Dan terjadilah keajaiban itu. Setelah dua kali sholat, tiba-tiba Laras muncul dalam mimpiku. Begitu jelas. Laras? Aku tercengang. Laras adalah teman kuliahku di Pasca Sarjana. Sudah hampir dua semester ini aku kuliah lagi di salah satu PT terkenal di Jakarta. Ia sangat cerdas dan rasional. Ia juga kerap membantaiku dalam diskusi-diskusi di ruang kuliah.

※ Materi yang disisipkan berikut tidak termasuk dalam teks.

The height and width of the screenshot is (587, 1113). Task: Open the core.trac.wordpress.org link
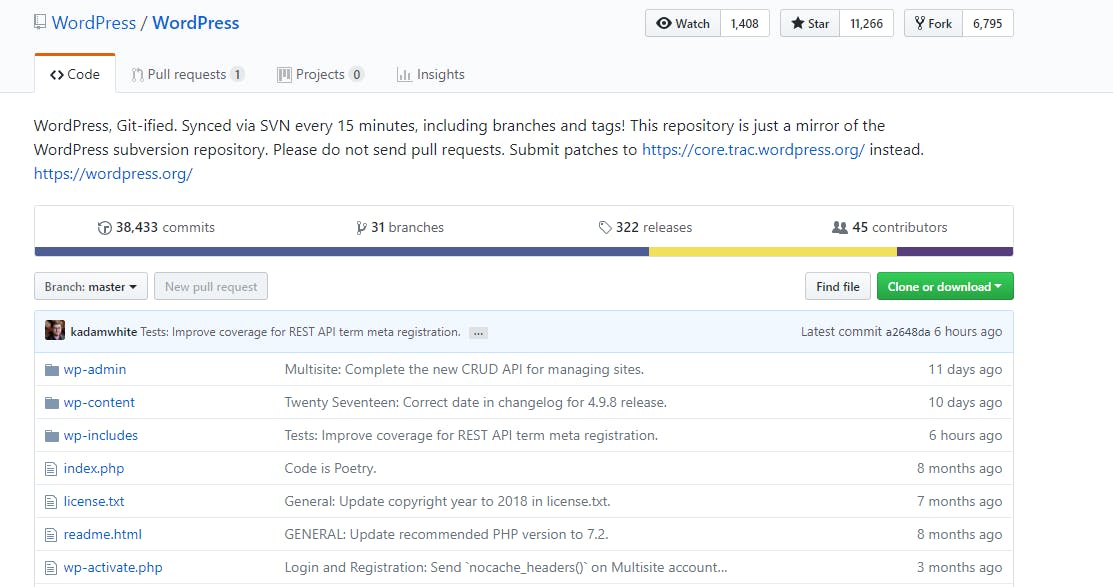753,150
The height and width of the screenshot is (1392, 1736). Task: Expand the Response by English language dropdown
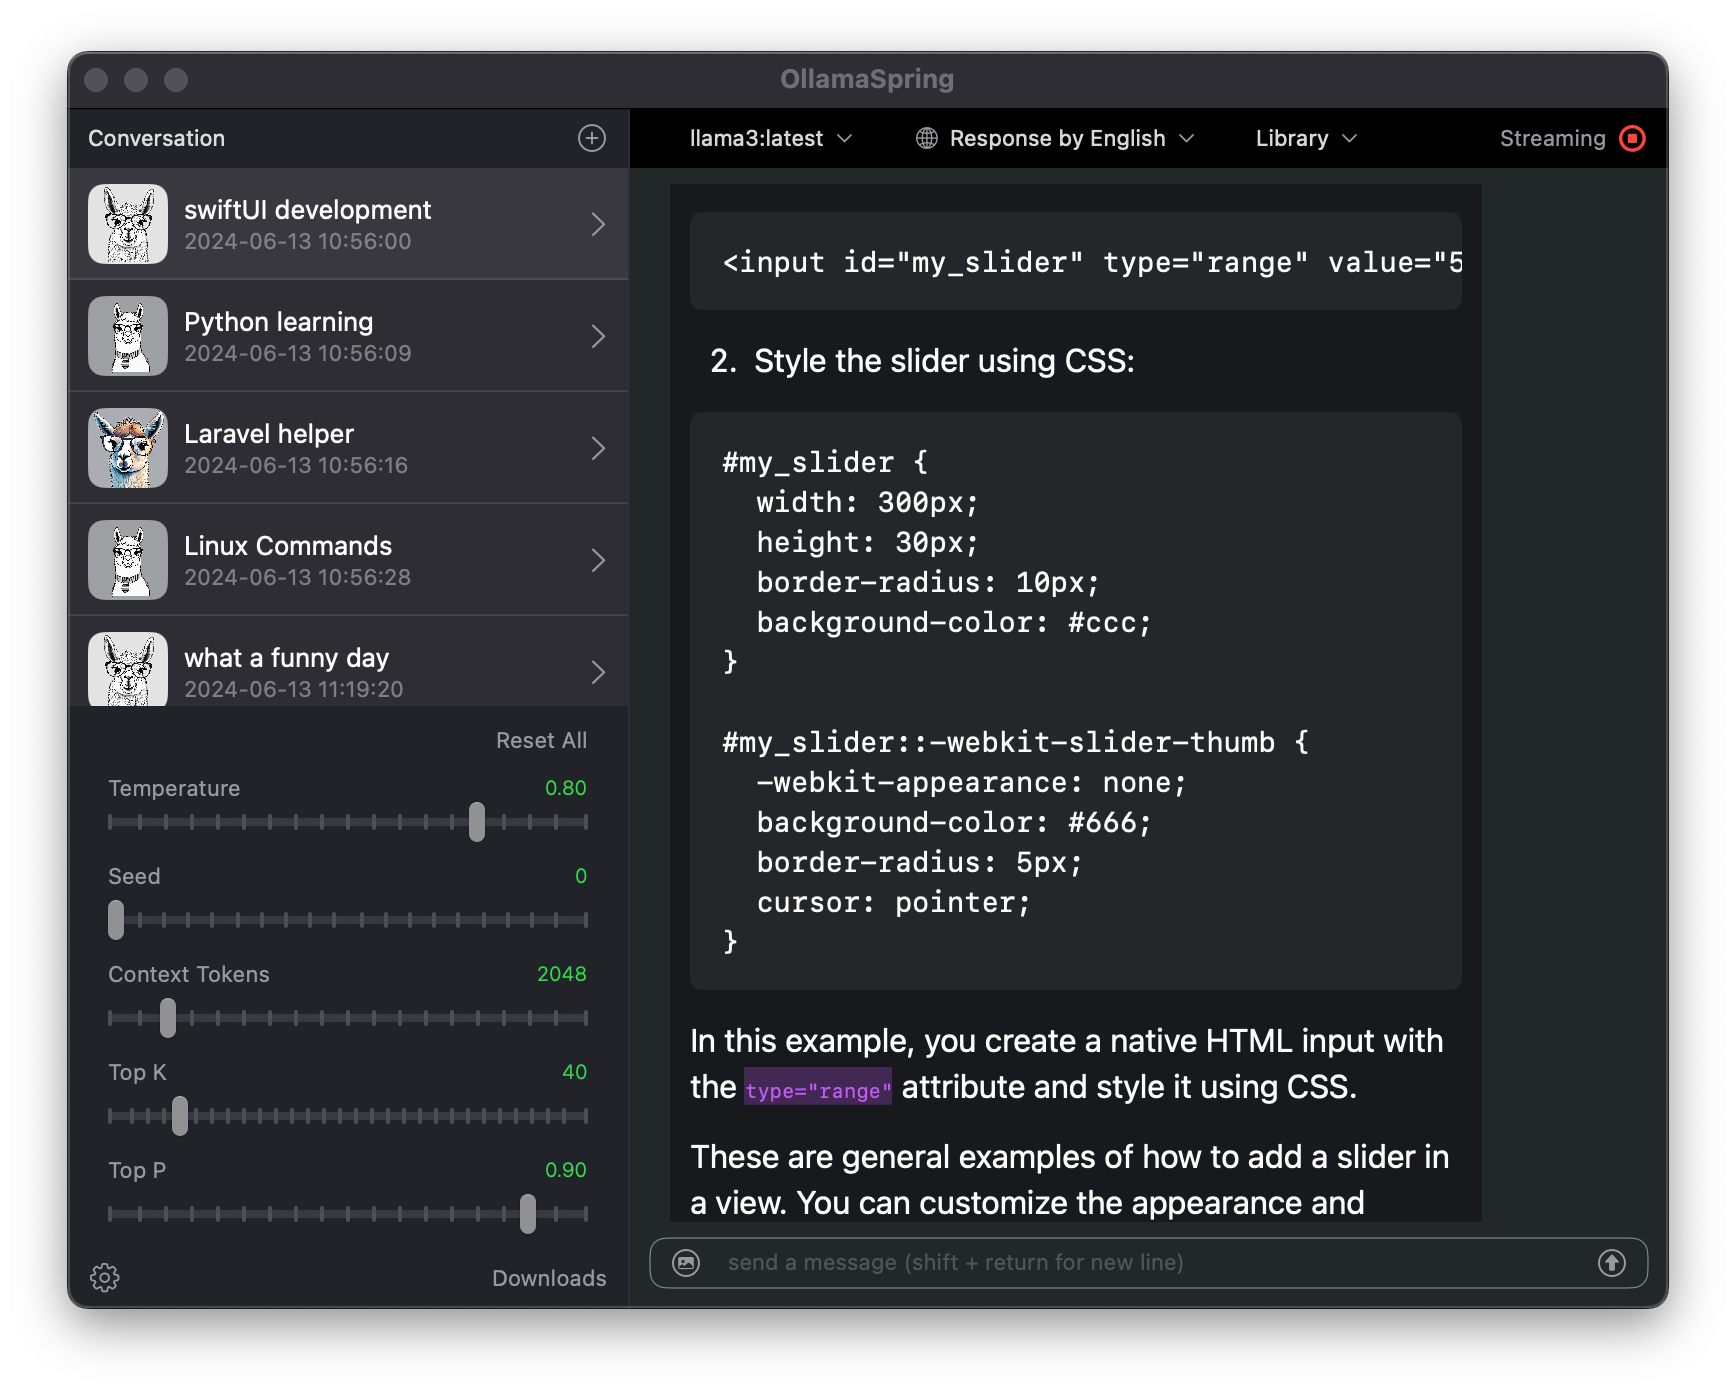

”Menurut saya, teori yang saudara gunakan untuk menganalisa persoalan ini tidak tepat. Terlalu dipaksakan…” Komentar Laras saat membantaiku seminggu sebelumnya terngiang kembali di telingaku. Komentar yang diucapkannya dengan santun itu selalu membuatku gelagapan. Komentarnya selalu logis, ilmiah dan sulit dibantah. Sudah berkali-kali aku dan teman-teman ’dibantainya’.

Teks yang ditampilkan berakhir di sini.